I obviously prefer hard-boiled/noir to stories in the Christie/Sayers tradition. My column in MYSTERICAL-E isn't called "I Like "em Cozy," after all.
That said, nobody who continues to be in print so long after their death can be called "irrelevant."
They still sell. More to the point, if you talk to the owner of any mystery bookstore, they'll tell you that their best-selling sub-genre is the cozy, so they still continue to wield influence. Popularity may not be a reliable gauge of quality, but, after all, neither is toughness and a colloquial style, nor is a dark, sinister atmosphere. Continued popularity, over time, however, is certainly evidence of some sort of relevance, since it indicates that the books written in that tradition still speak to a large number of readers.
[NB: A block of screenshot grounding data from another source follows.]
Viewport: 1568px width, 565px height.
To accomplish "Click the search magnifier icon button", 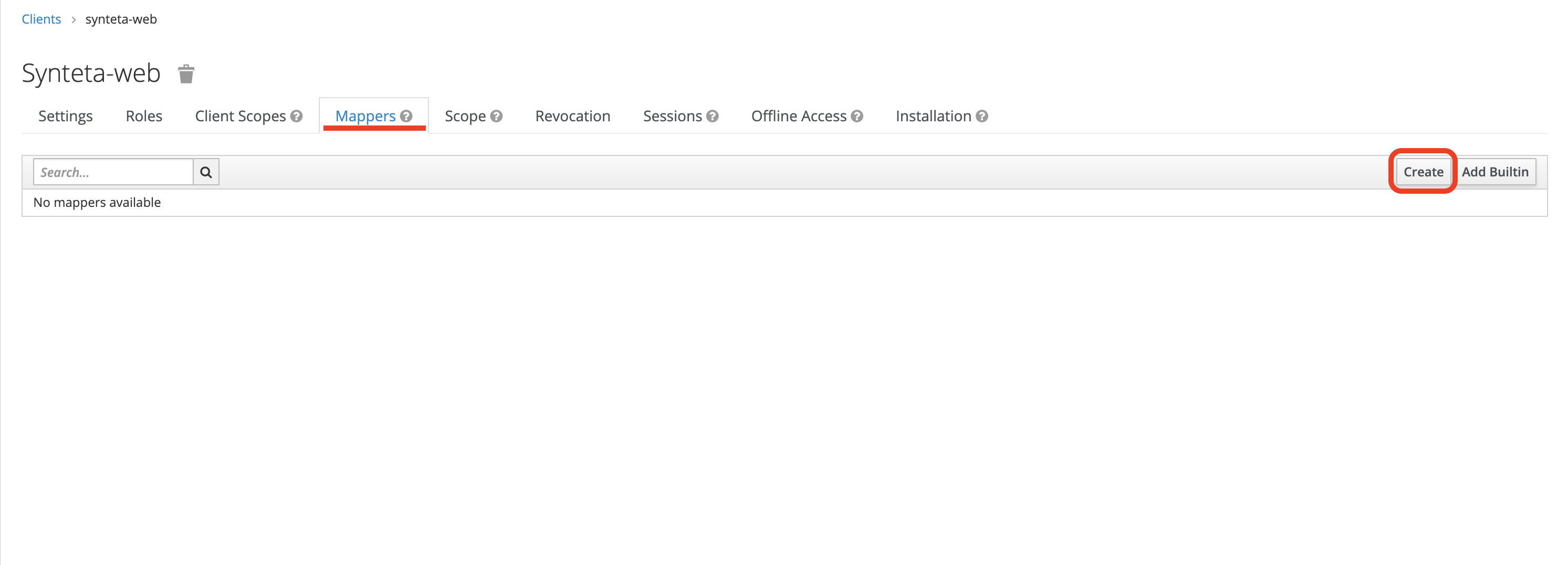I will [x=206, y=172].
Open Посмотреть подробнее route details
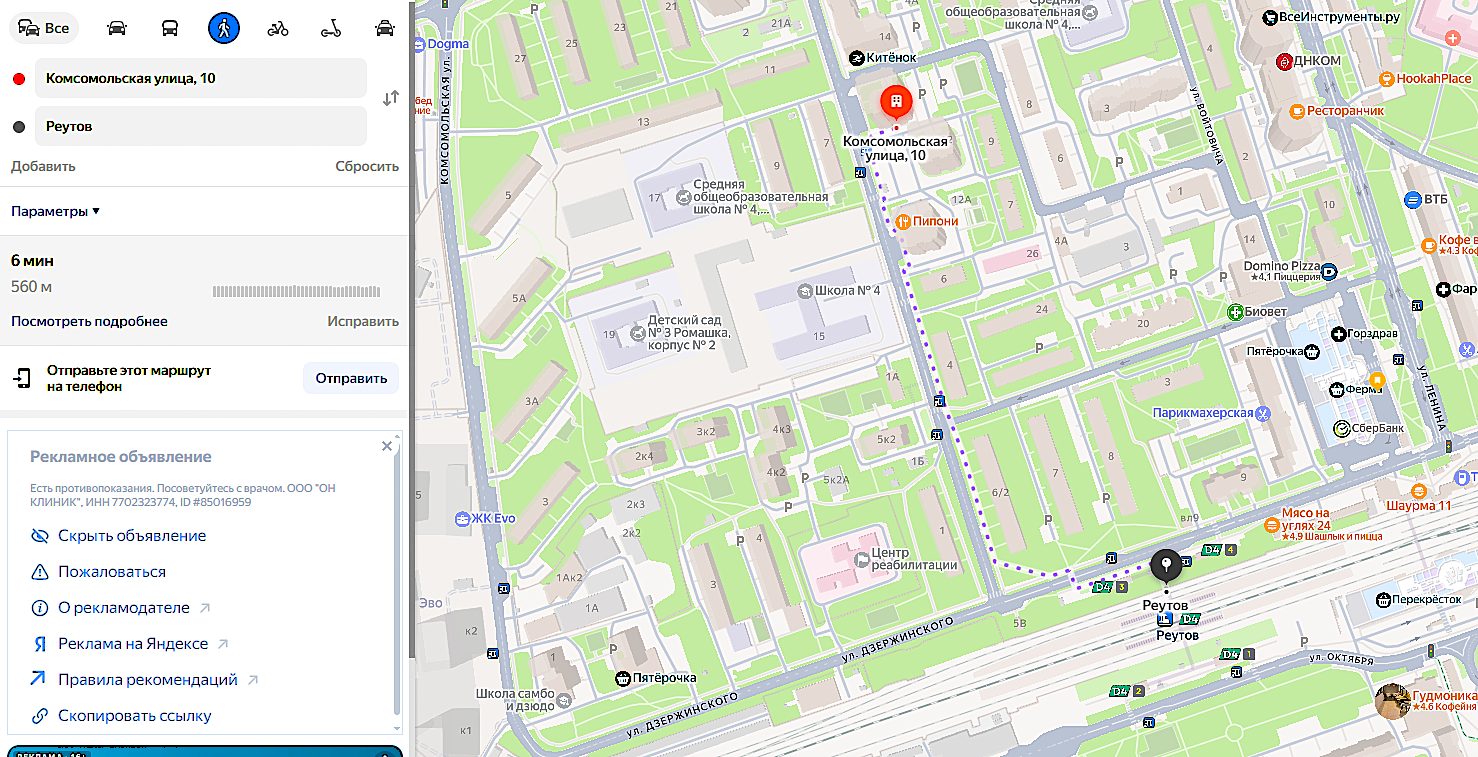The width and height of the screenshot is (1478, 757). (x=89, y=321)
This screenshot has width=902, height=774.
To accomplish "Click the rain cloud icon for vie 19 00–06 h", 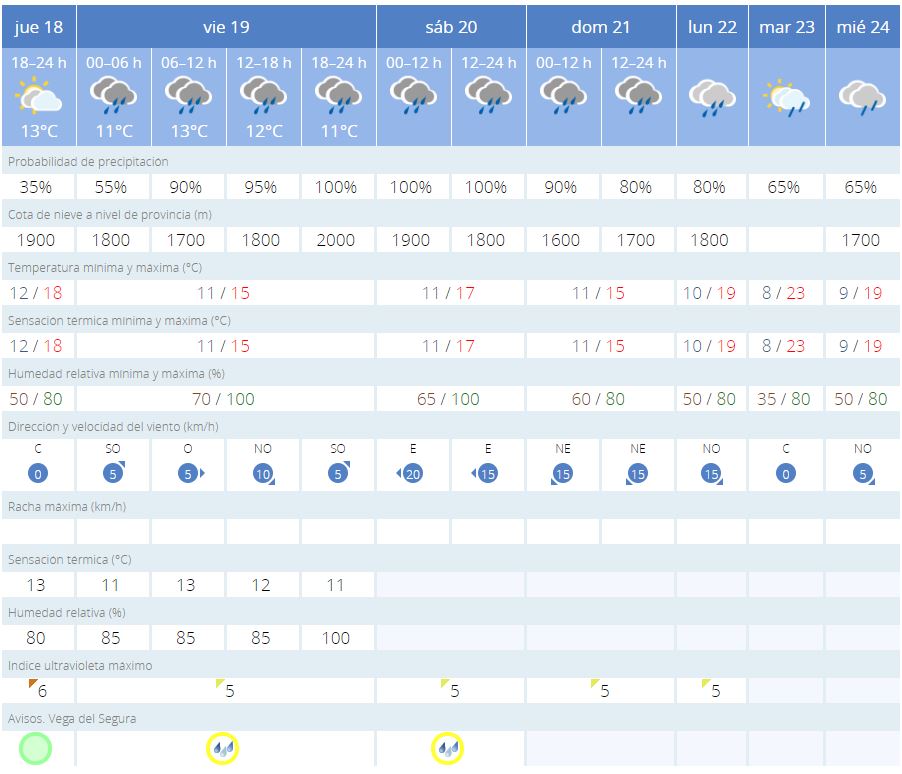I will pos(113,97).
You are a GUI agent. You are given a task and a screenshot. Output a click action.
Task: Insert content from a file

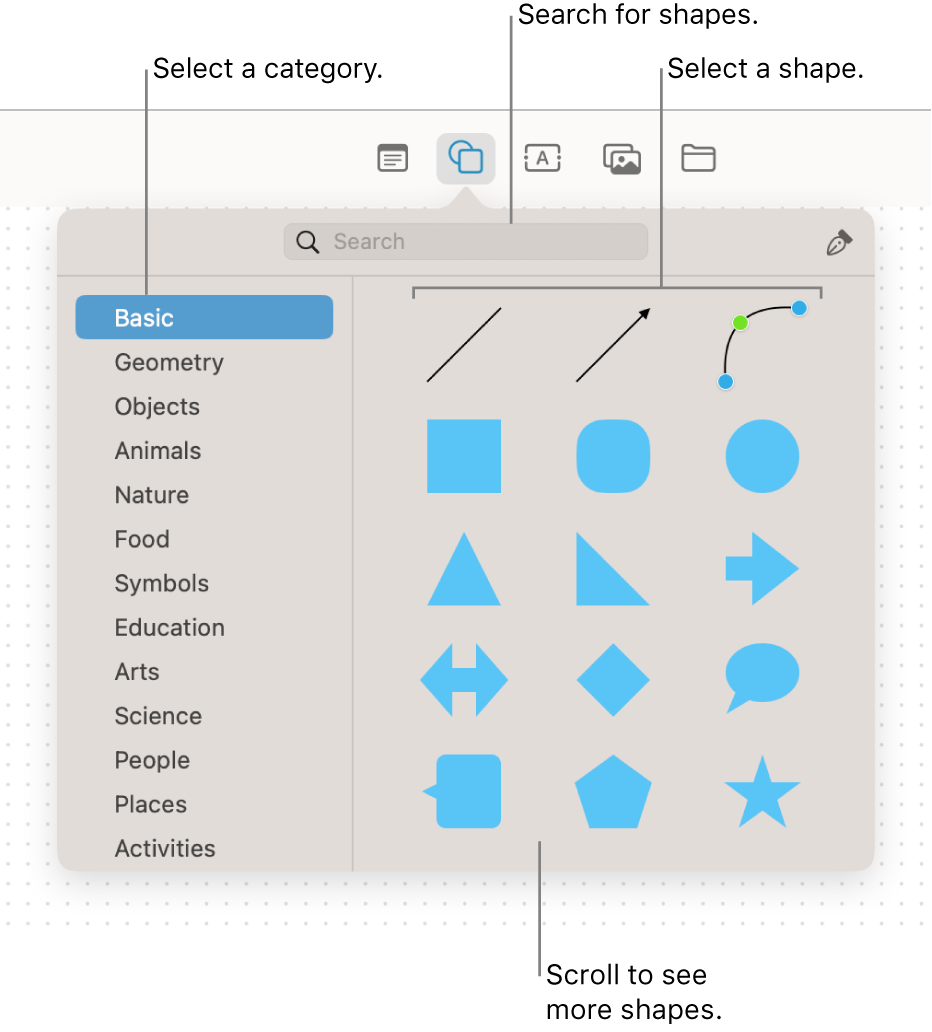(698, 158)
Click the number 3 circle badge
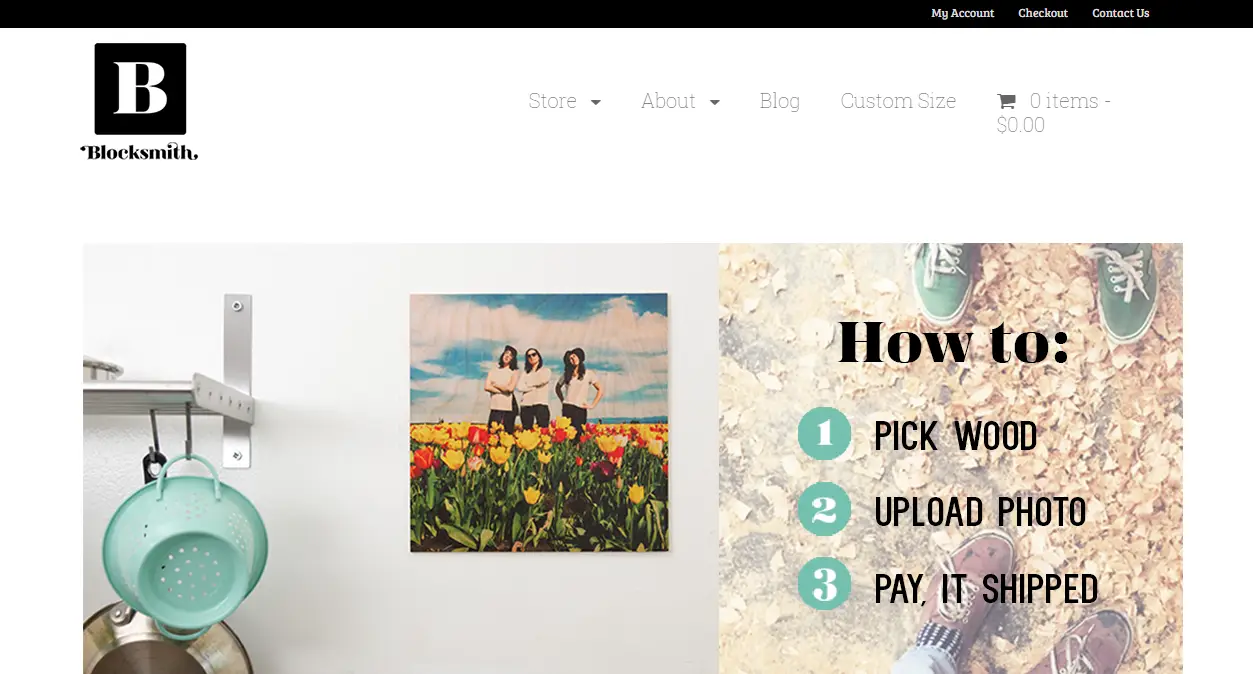The image size is (1253, 674). tap(824, 584)
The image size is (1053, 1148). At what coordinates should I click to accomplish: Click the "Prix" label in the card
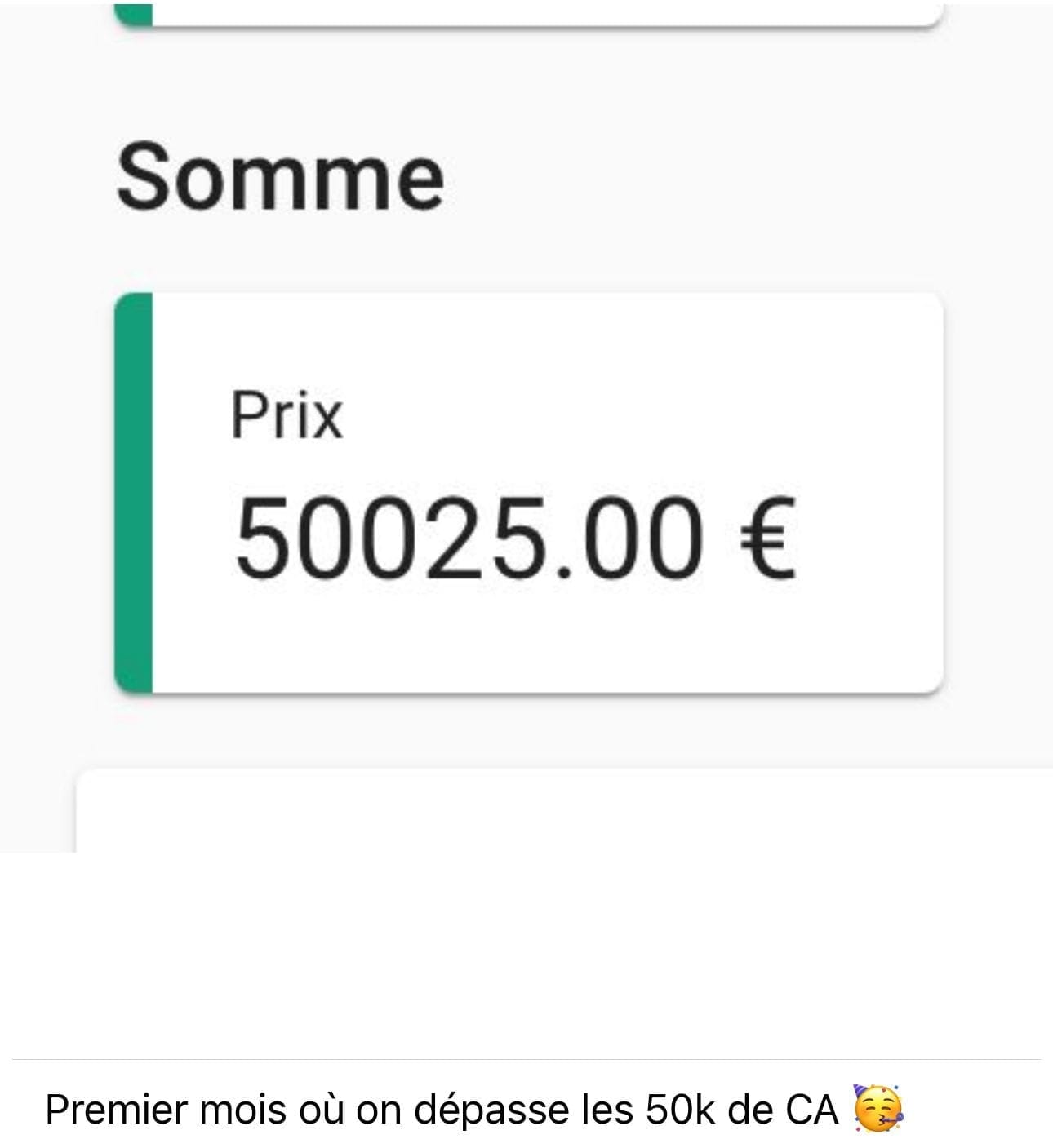coord(287,415)
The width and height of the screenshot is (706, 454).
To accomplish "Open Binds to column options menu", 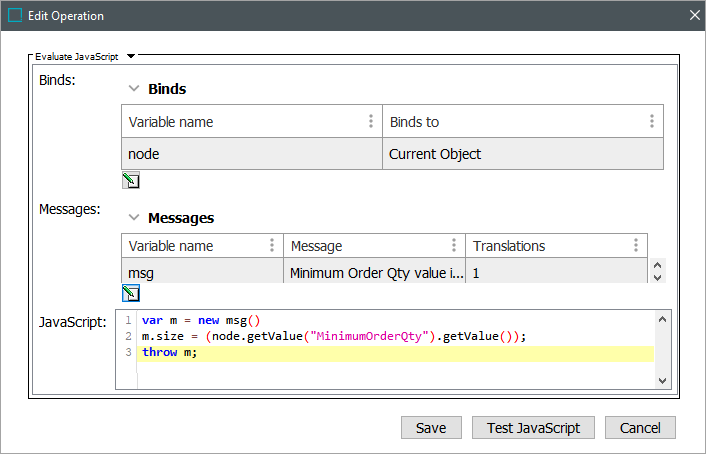I will click(651, 122).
And Christie and Sayers have continued to be popular over time, and the sub-genre that they are so emblematic of is remains popular over time.
If you mean that Christie/Sayers no longer reflect the real world, well, that's certainly true. But they never did, and if that's the ruler you're using, they never were relevant in that sense, and never really intended to be.
What they were, however, is well-crafted entertainment that continues to entertain decades and decades after first hitting the bookstore. Well-crafted entertainment is always relevant. Further, Ms. Sayers in particular is a much better writer than most people who've never read her realize.
I can only hope that, if I ever sell my novel, it will be as irrelevant as the work of Christie and Sayers.
It's also worth noting that, in terms of reflecting the real world, Philip Marlowe, and all the legions of PI's who slavishly follow the "Marlowe Paradigm," are, in their way, just as unrealistic, and, consequently, just as "irrelevant," as Poirot or Lord Peter.